WHAT YOU WILL DO -> Without any pictures, copy the records below once more, exactly as they are.

RECORD SET ->
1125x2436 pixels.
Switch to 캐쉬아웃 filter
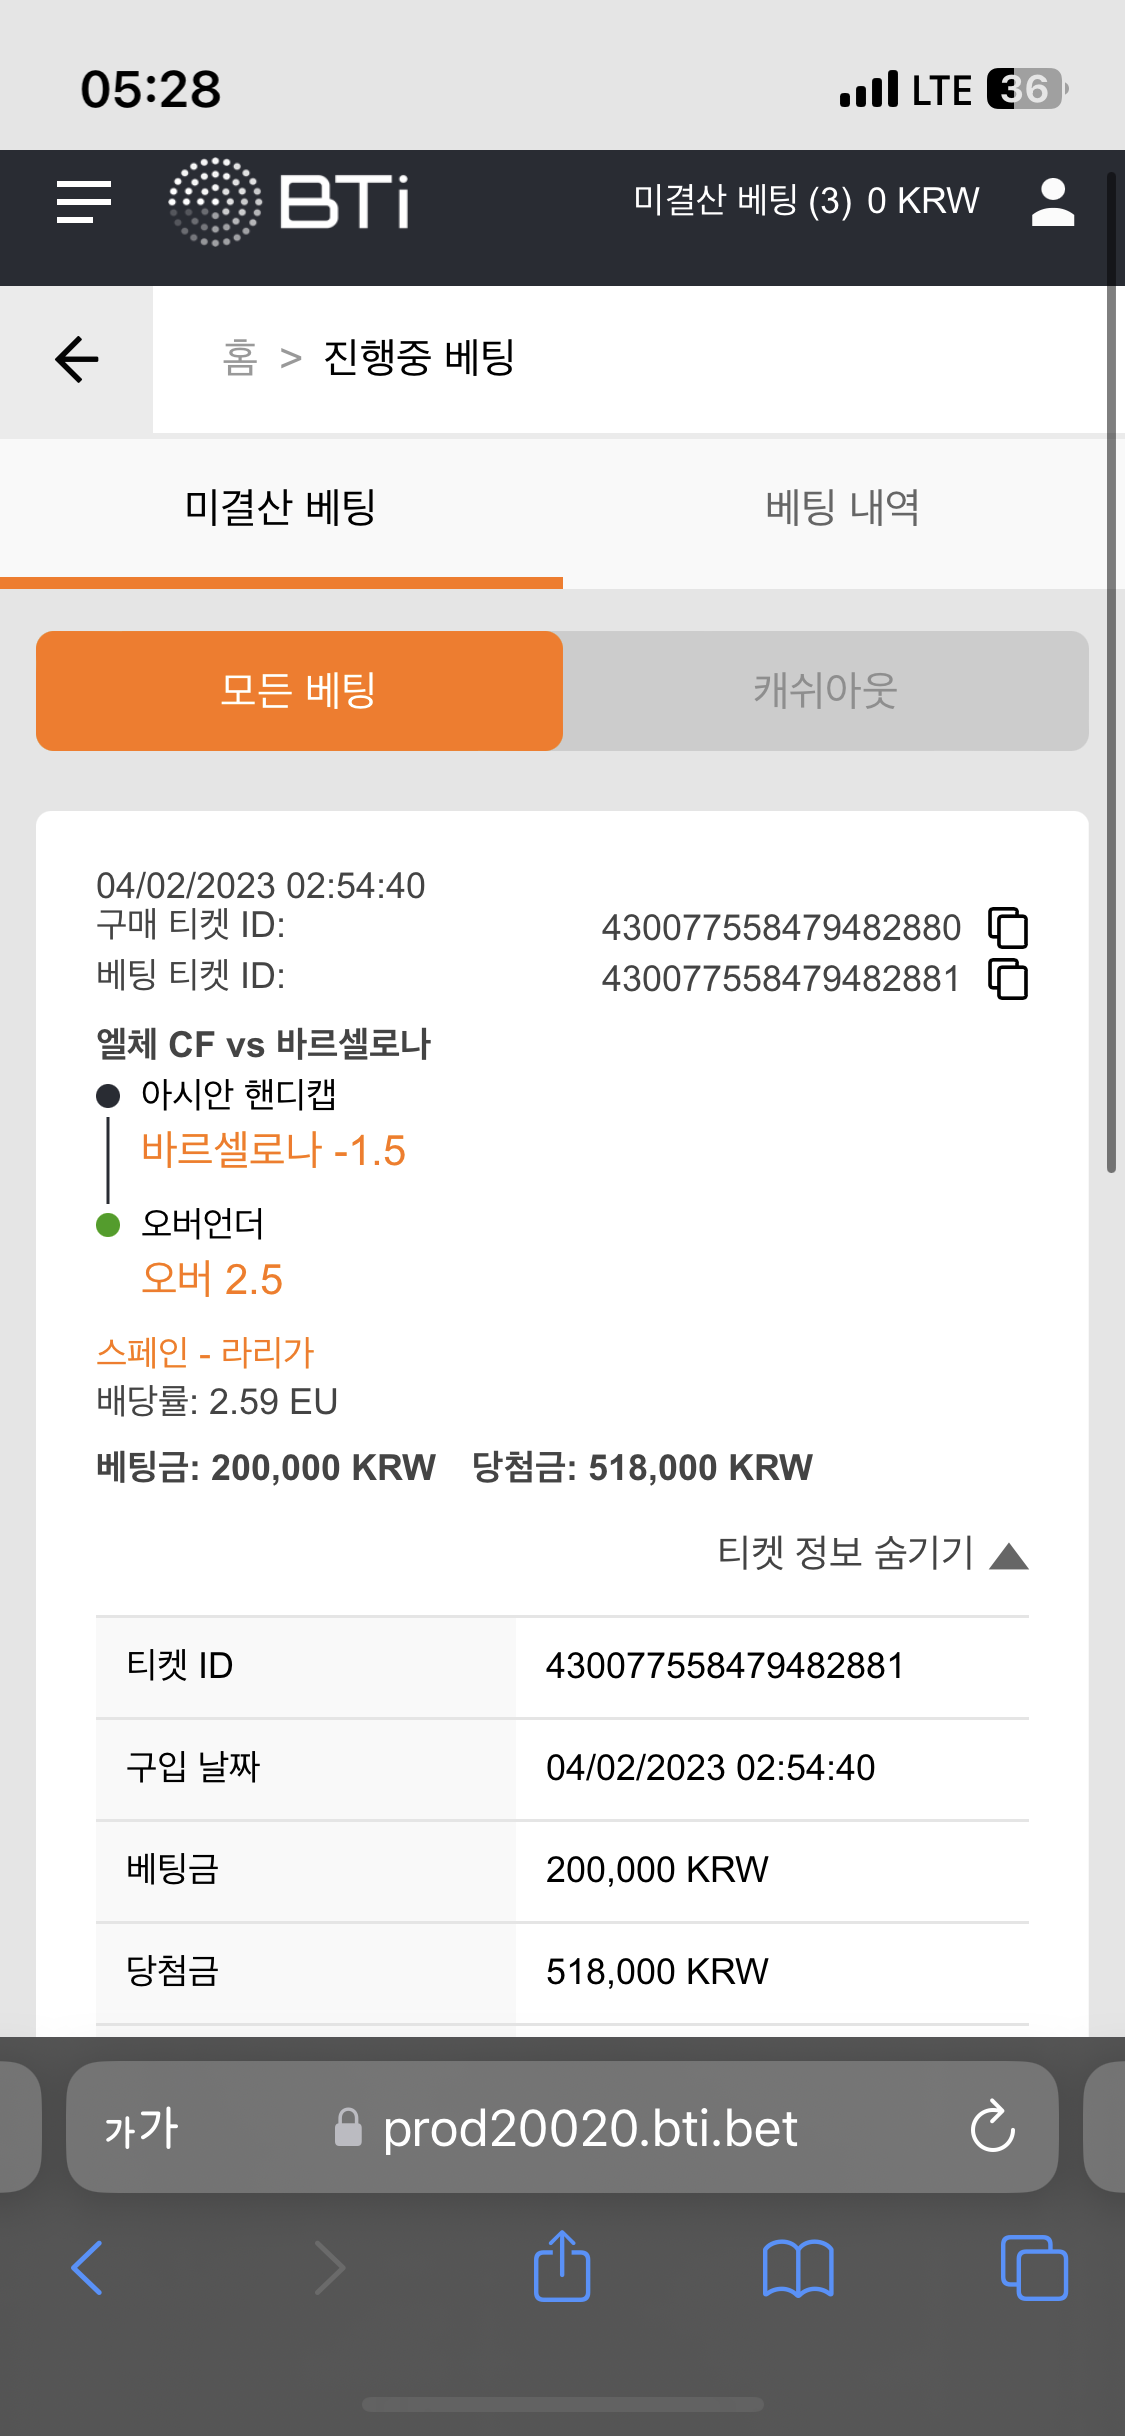pyautogui.click(x=826, y=691)
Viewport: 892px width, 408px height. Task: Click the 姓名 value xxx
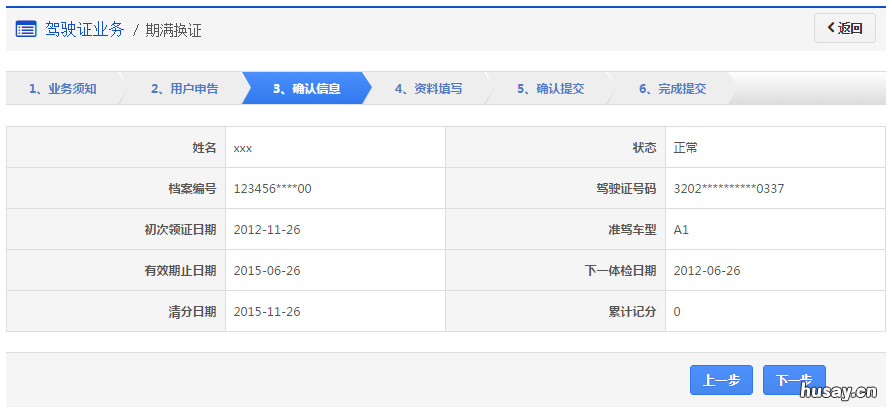click(x=243, y=148)
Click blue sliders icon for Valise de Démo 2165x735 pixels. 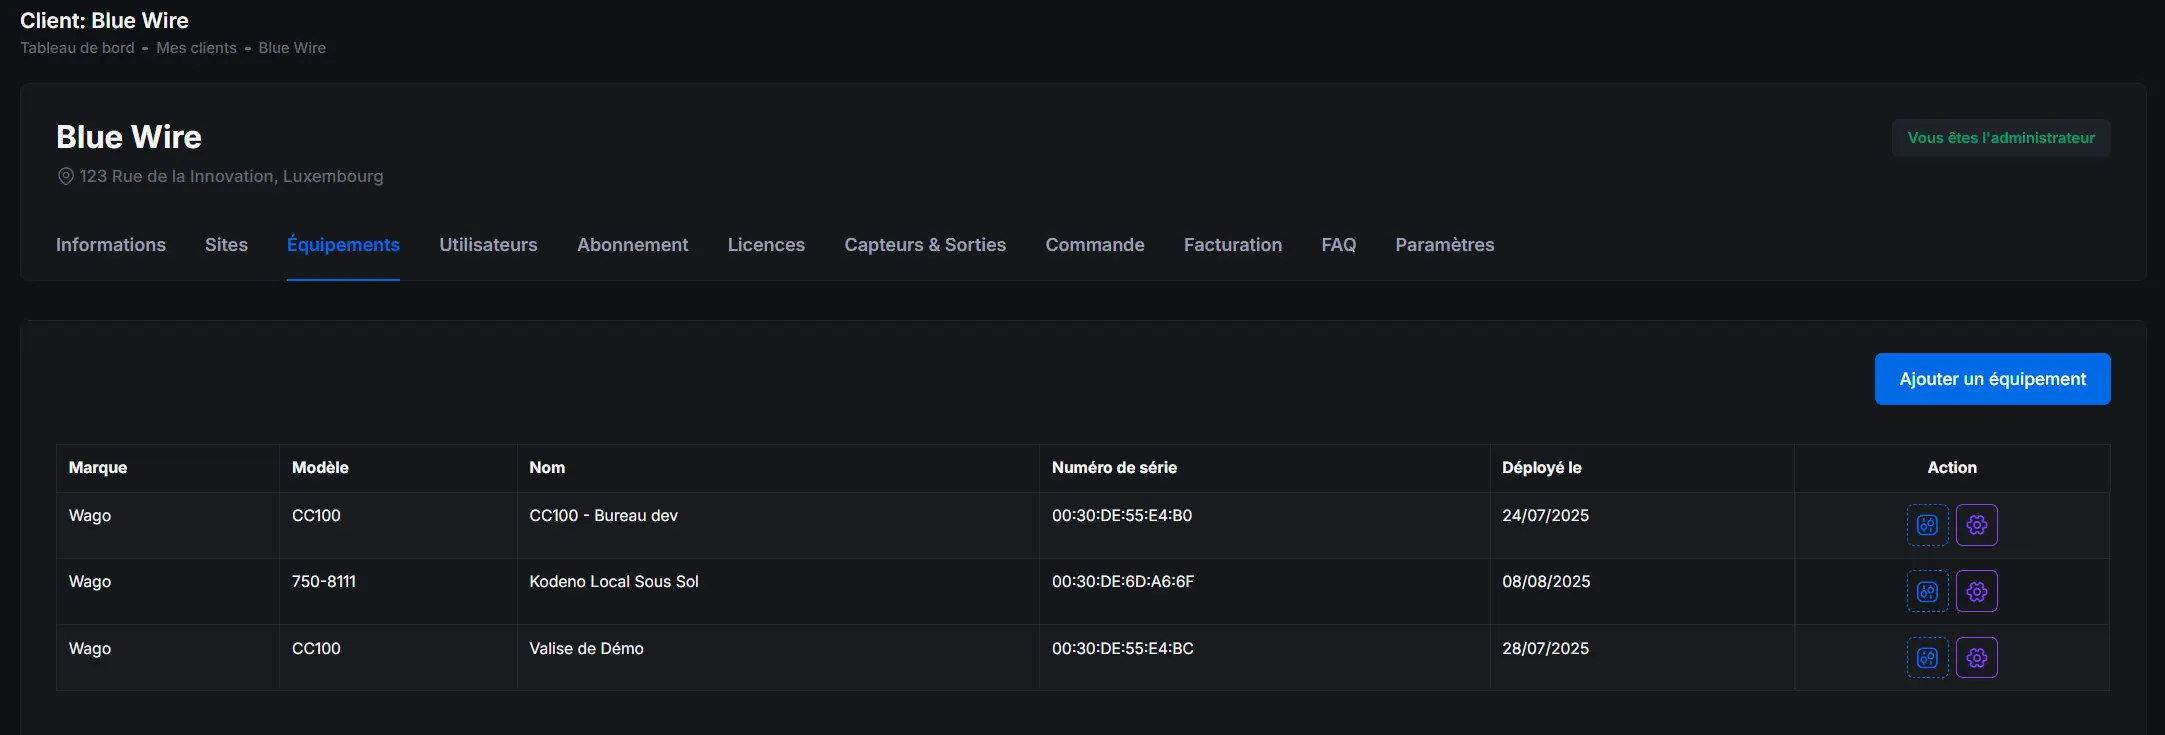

EXERCISE RESULT ->
1125x2436 pixels.
Switch to 캐쉬아웃 filter
pyautogui.click(x=826, y=691)
Viewport: 892px width, 408px height. Task: Click the 姓名 value xxx
click(x=243, y=148)
Click blue sliders icon for Valise de Démo 2165x735 pixels. 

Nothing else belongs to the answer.